The most widely used form of treatment is L-dopa in various forms. L-dopa is transformed into dopamine in the dopaminergic neurons. However, only 1-5% of L-DOPA enters the dopaminergic neurons. The remaining L-DOPA is often metabolized to dopamine elsewhere, causing a wide variety of side effects. Carbidopa and benserazide are dopa decarboxylase inhibitors. They help to prevent the metabolism of L-dopa before it reaches the dopaminergic neurons and are generally given as combination preparations of carbidopa/levodopa (e.g. Sinemet, Parcopa) and benserazide/levodopa (e.g. Madopar). There are also controlled release versions of Sinemet and Madopar that spread out the effect of the L-dopa. Duodopa is a combination of levodopa and carbidopa, dispersed as a viscous gel. Using a patient-operated portable pump, the drug is continuously delivered via a tube directly into the upper small intestine, where it is rapidly absorbed. There is also Stalevo (Carbidopa, Levodopa and Entacapone). Entacapone inhibits the COMT enzyme, thereby prolonging the effects of L-dopa, and so has been used to complement L-dopa. Mucuna pruriens, is a natural source of therapeutic quantities of L-dopa, and has been under some investigation.
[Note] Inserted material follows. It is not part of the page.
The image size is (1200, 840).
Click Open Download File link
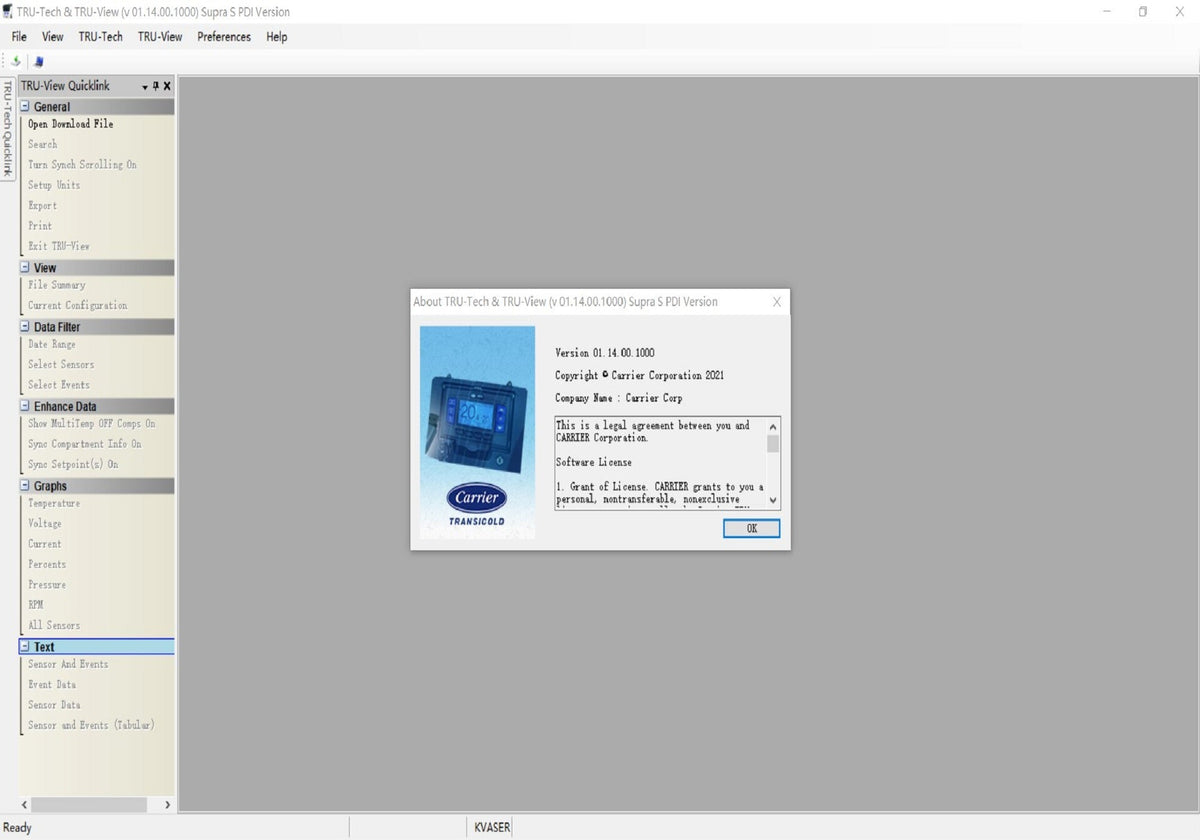tap(70, 124)
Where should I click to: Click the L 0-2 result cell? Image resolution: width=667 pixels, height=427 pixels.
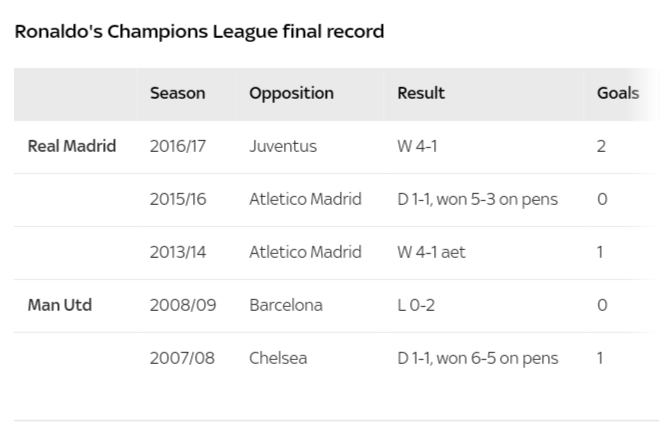[416, 305]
The dopamine-agonists bromocriptine, pergolide, pramipexole, ropinirole , cabergoline, apomorphine, and lisuride, are moderately effective. Dopamine agonists initially act by stimulating some of the dopamine receptors. Dopamine agonists can be useful for patients experiencing on-off fluctuations and dyskinesias as a result of high doses of L-dopa. Apomorphine can be administered via subcutaneous injection using a small pump carried by the patient. A low dose is automatically administered throughout the day, reducing the fluctuations of motor symptoms by providing a steady dose of dopaminergic stimulation.
Selegiline and rasagiline reduce the symptoms by inhibiting monoamine oxidase-B (MAO-B), which inhibits the breakdown of dopamine secreted by the dopaminergic neurons.
Surgery and Deep Brain Stimulation
Treating Parkinson’s disease with surgery was once a common practice, but after the discovery of levodopa, surgery was restricted to only a few cases. Studies in the past few decades have led to great improvements in surgical techniques, and surgery is again being used in people with advanced PD for whom drug therapy is no longer sufficient.
Deep brain stimulation is presently the most used surgical means of treatment.